In the '30s the government was considering giving Durban harbour a second entrance, dredging through the Umlaas cut and putting in the necessary breakwaters and so on. It would have increased the harbour's capacity exponentially.

But then came World War II and other priorities. Then a change in government and new priorities like separate counters in post offices; bantustans. Durban harbour was neglected.

Now a new use needs to be found for the airport site. One of the options is a dug-out container port. It's perfectly feasible. The airport site is below sea level.

But the authorities are all of a-dither. Stand by for another 30-years of dither. Stand by for consultants charging mega-bucks.

Yet here – free, gratis and for nothing – is a modest proposal:

·         Dig out the container port.

·         Link it to the main harbour.

·         Dig the second harbour entrance, as envisioned in the 1930s.

This would have the benefits of:

·         Creating another Rotterdam.

·         Making a true island of the Bluff, whose residents have always wanted to secede from Durban.

·         Setting up a wonderful tidal flow and greatly improving fishing in the bay.

·         Reversing land encroachment over the past 100 years.

 

Let's do it now.

 

 

The dreaming spires

FOURTEEN male Oxford undergraduates have been suspended while the university investigates allegations that they drew up a "derogatory" list assessing the attributes of female freshers at Hertford College.

The 14 are members of the college's Penguin drinking club, described in news broadcasts as "notorious". Its initiation rite is said to include students performing a naked streak while smeared in goose fat and eating raw squid.

It all sounds terribly highbrow and suggests the continuity of Oxford tradition. Nothing much seems to have changed since Evelyn Waugh was there in the '30s.

I wonder, do the Twenty-one Squires of Bacchus still make merry on our Pietermaritzburg campus?

Eagle eye

A READER says a rugby commentator at Newlands last weekend described referee Mark Lawrence as an ophthalmologist. In fact, he points out, Lawrence is an optometrist, a person who measures eyesight and prescribes glasses. An ophthalmologist is a specialist medical doctor, an eye surgeon.
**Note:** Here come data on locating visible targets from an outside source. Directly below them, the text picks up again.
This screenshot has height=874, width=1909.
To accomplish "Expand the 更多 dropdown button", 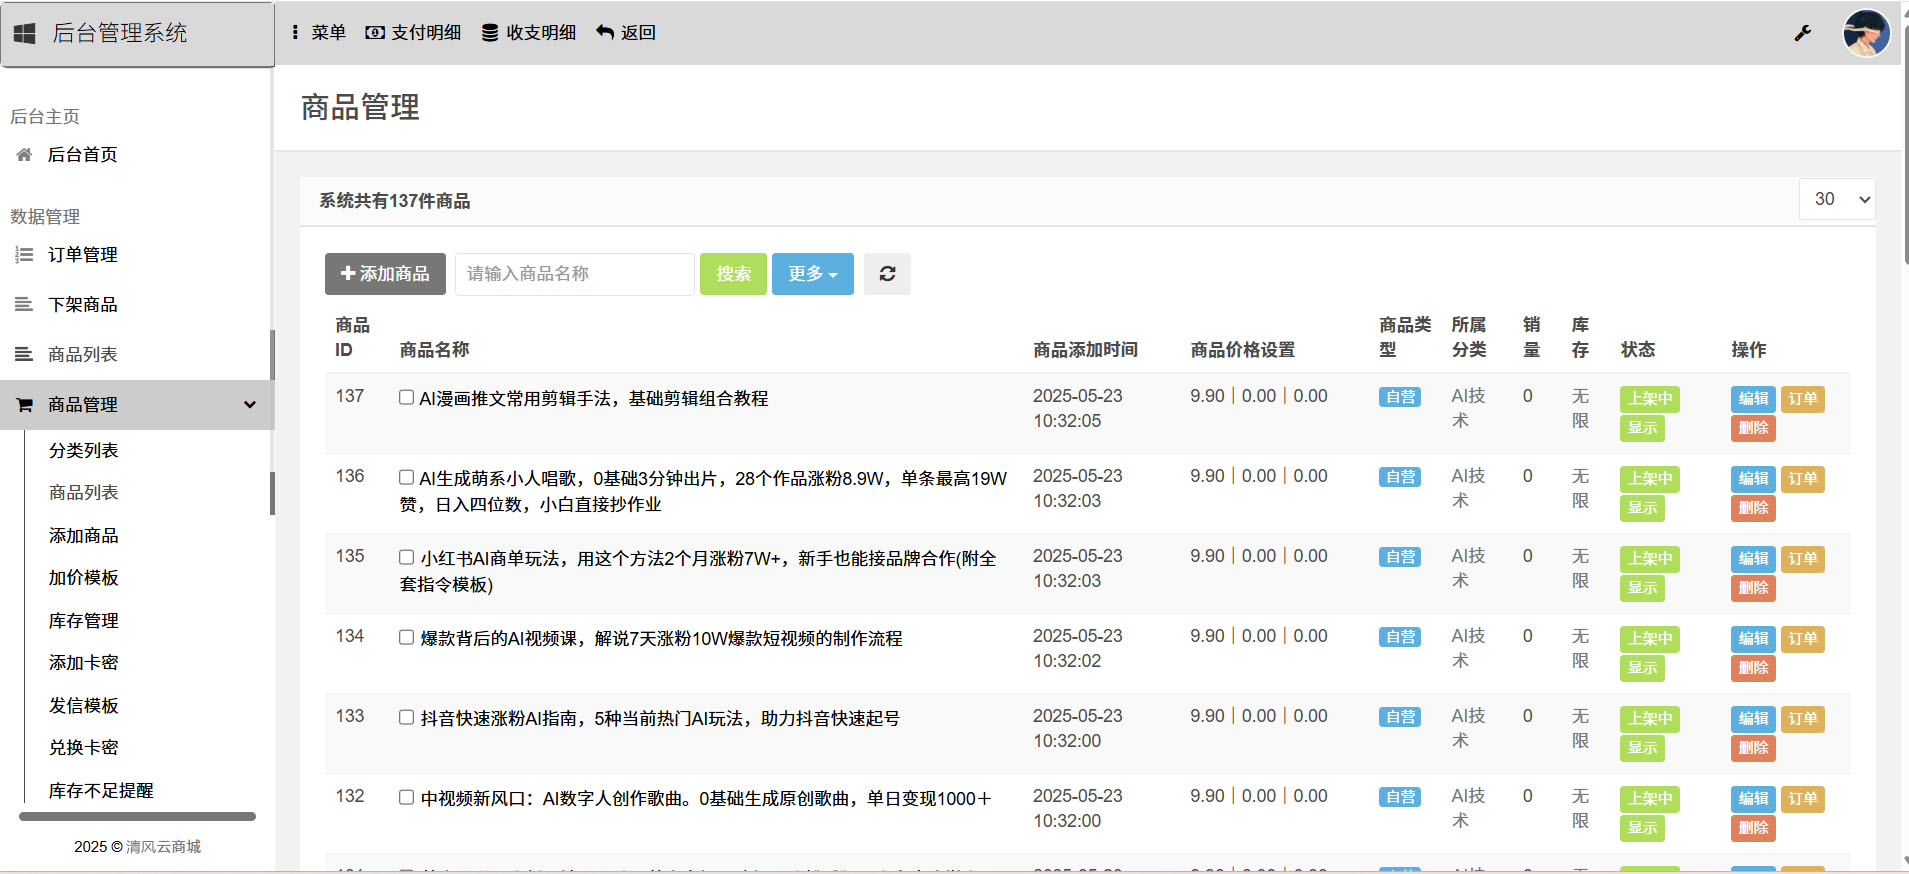I will [x=812, y=274].
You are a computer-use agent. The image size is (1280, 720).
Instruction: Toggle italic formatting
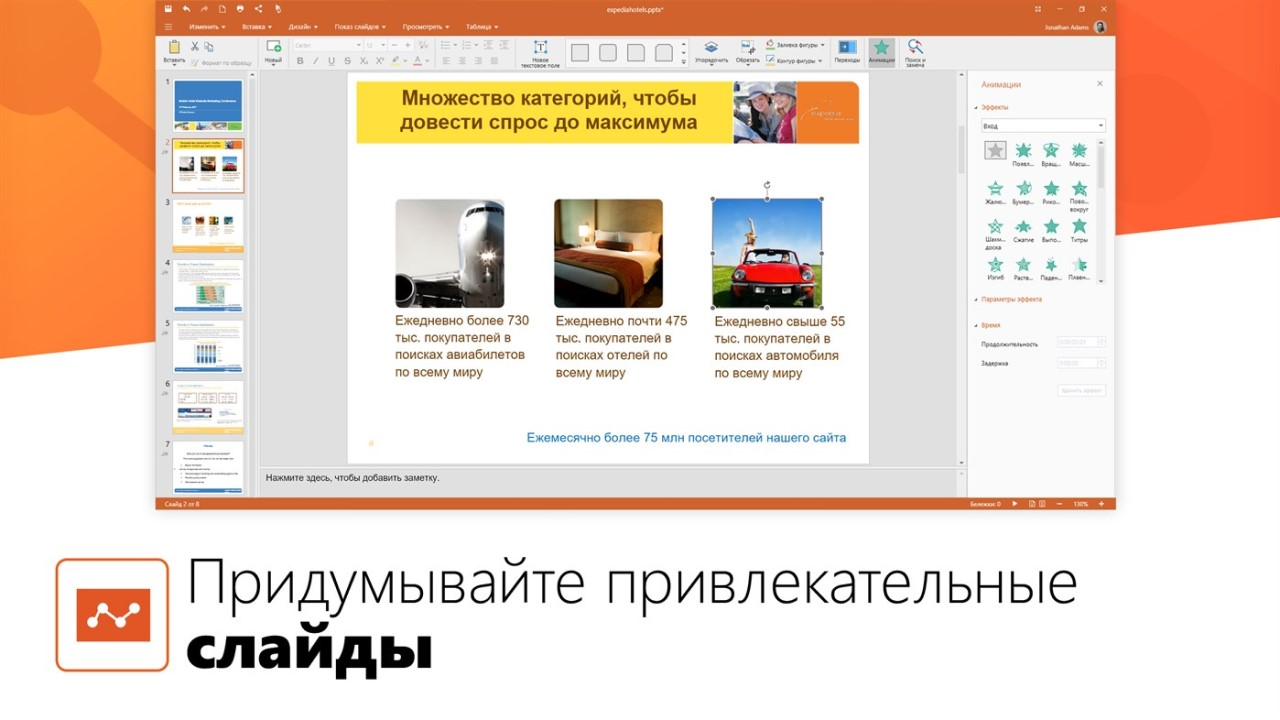coord(315,61)

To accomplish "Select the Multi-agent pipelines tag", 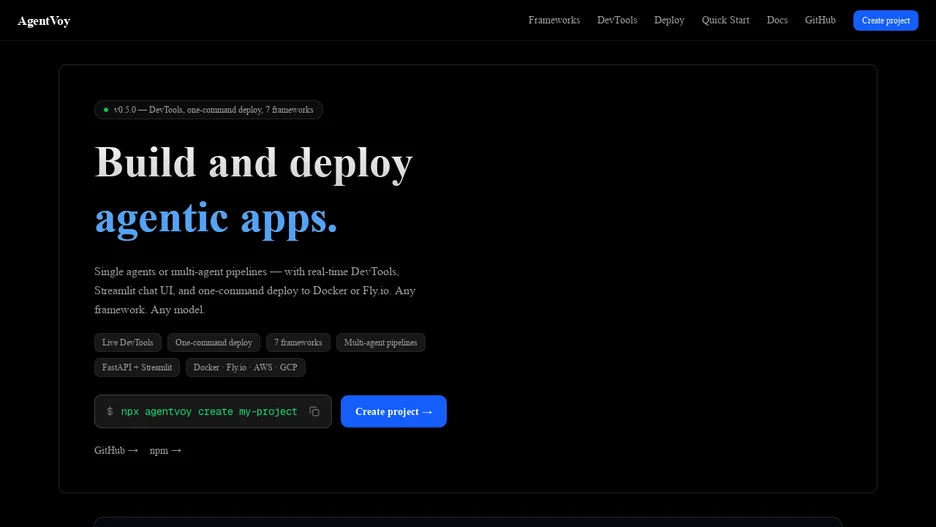I will [x=380, y=343].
Yes, there's a difference. But at least there's nothing wrong with Lawrence's own eyesight, which cannot be said of some of the refs we've encountered this Super-14 season.

It recalls the story told by Denis Thatcher (husband of Margaret, the Iron Lady) from his days as a rugby referee.

"This bastard's blind!" exclaimed a player as he blew and awarded a scrum.

"What did you say?"

"You see? Deaf too!"

Marital squalls

AN ACCOUNT of perseverance in pursuit of love, from Bill Bryson's Bizarre World (Warner Books):

Dallas Sherman of Cincinnati divorced his wife, Irene, after she intentionally wrecked two of the family cars after arguments with him. They were reconciled, however, and remarried. Unhappily, they were divorced again after another little contretemps in which Irene shot Dallas twice in the chest and once in the hand. She was placed on probation and he recovered. While trying to effect another reconciliation another family fracas erupted and poor Dallas was shot yet again. He recovered and succeeded in his reconciliation. The Shermans were married for the third time.

 

Tailpiece

A WELL-FED bishop is in full regalia at a rural railway station in England. He spots on the platform an admiral in full uniform. The two had been at school together and were very competitive. The bishop gets in the first thrust.

"Stationmaster, when is the next train to London?"

"Madam, in 10 minutes. But in your condition you really shouldn't travel."

Last word

There is no safety in numbers, or in anything else.